• 2 to 4 July 2025
  • Paul Mellon Centre and Online

Book tickets

What is Research Now? presents a full year of programming around interconnected strands that ask us to think more curiously, critically and open-endedly about the role and practice of the arts.

The theme is led by the question: Can research in the arts enable us to live and better inhabit the world together?
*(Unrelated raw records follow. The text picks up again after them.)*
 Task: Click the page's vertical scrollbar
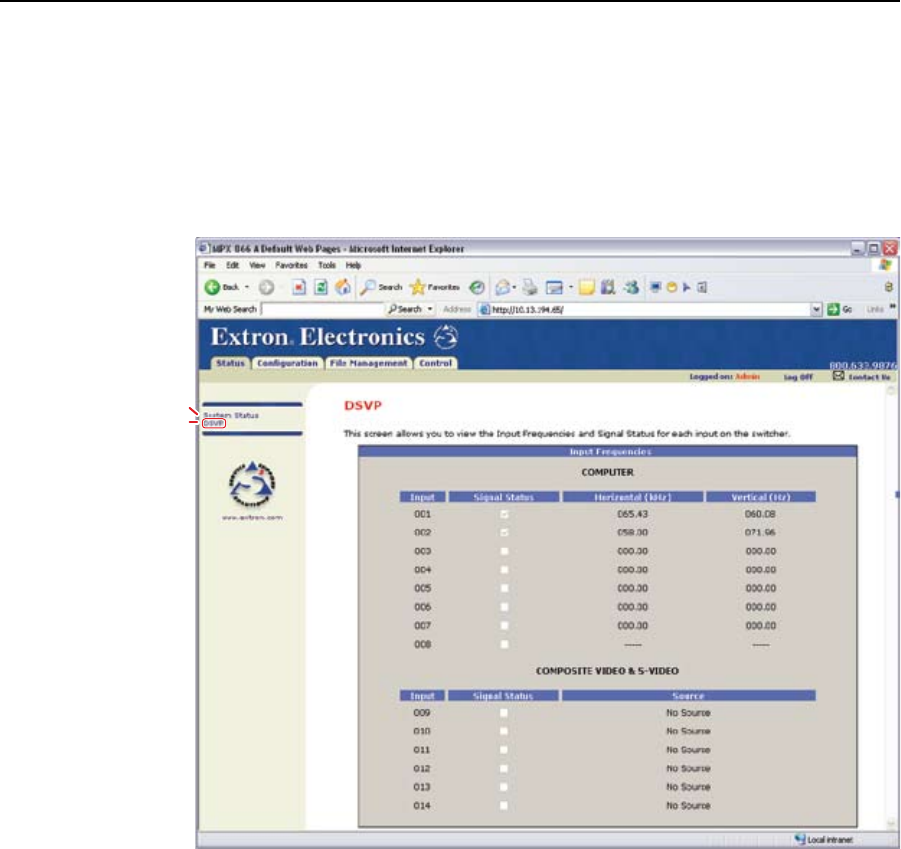point(893,600)
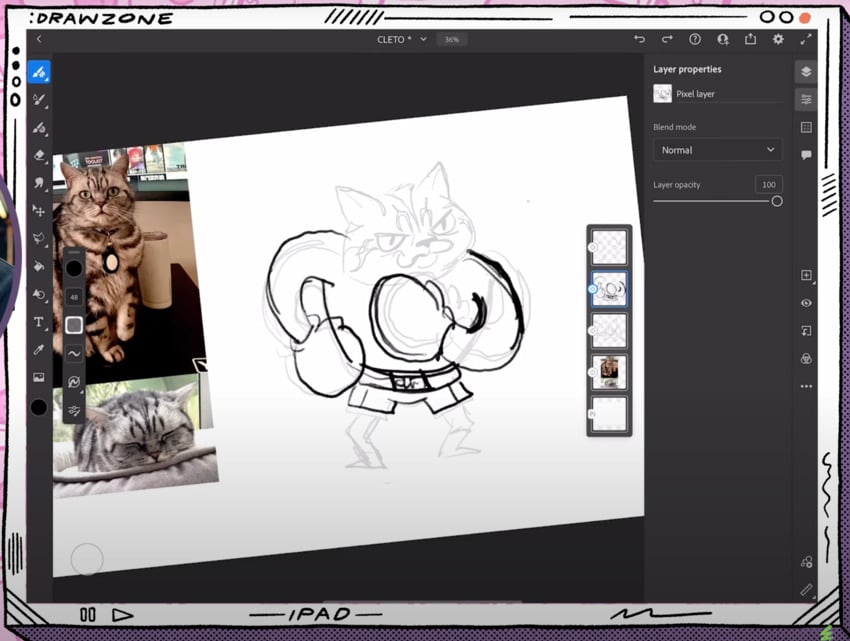Screen dimensions: 850x641
Task: Open the Share and export options
Action: 750,39
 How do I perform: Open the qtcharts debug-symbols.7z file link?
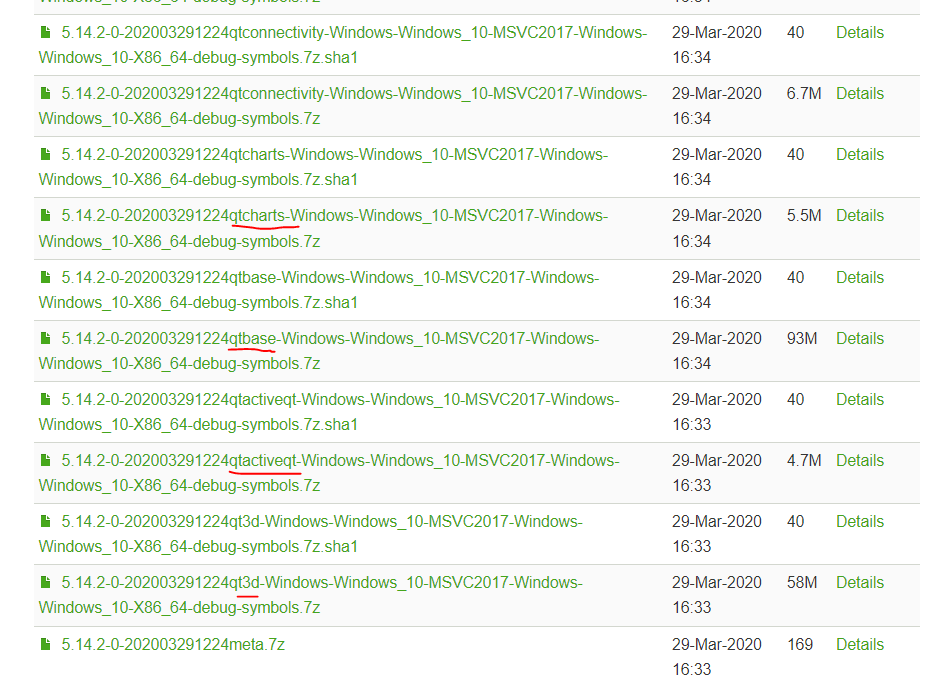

It will bring artists, curators, writers, scholars, and thinkers from a range of different backgrounds to think together through lectures, performances, conversations, and hands-on workshops at the Paul Mellon Centre in London.
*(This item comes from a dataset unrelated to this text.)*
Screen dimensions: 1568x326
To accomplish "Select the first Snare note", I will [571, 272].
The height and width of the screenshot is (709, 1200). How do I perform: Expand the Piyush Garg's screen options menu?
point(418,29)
In July, we will explore three interconnected strands:

Artificial Futures is about art and AI in relation to how we work, our relationship with alterable histories and realities, and the ethics (environmental, social, emotional) of our collective artificial futures.

Artists on Research features a series of conversations with artists reflecting on research-based practice.

Seeing in the Dark asks how the acts of seeing and looking must go beyond the visible world as we grapple with our entangled colonial and capitalist presents.

All Day Events: Reading Room and Installation

Drop in to browse and read books related to the strands and interact with The Horizon, an installation by Wesley Goatley.

The Horizon represents a glimpse into a possible near-future of post-abundance computation that also shows us how to better use the tools we have today.

It is a device from a future where resource scarcity, climate change, and the related political fallouts have highly limited data center and cloud computing resources to industrial, governmental, and military sectors, and everyday people must make do without some of ‘magic’ technologies they used to take for granted.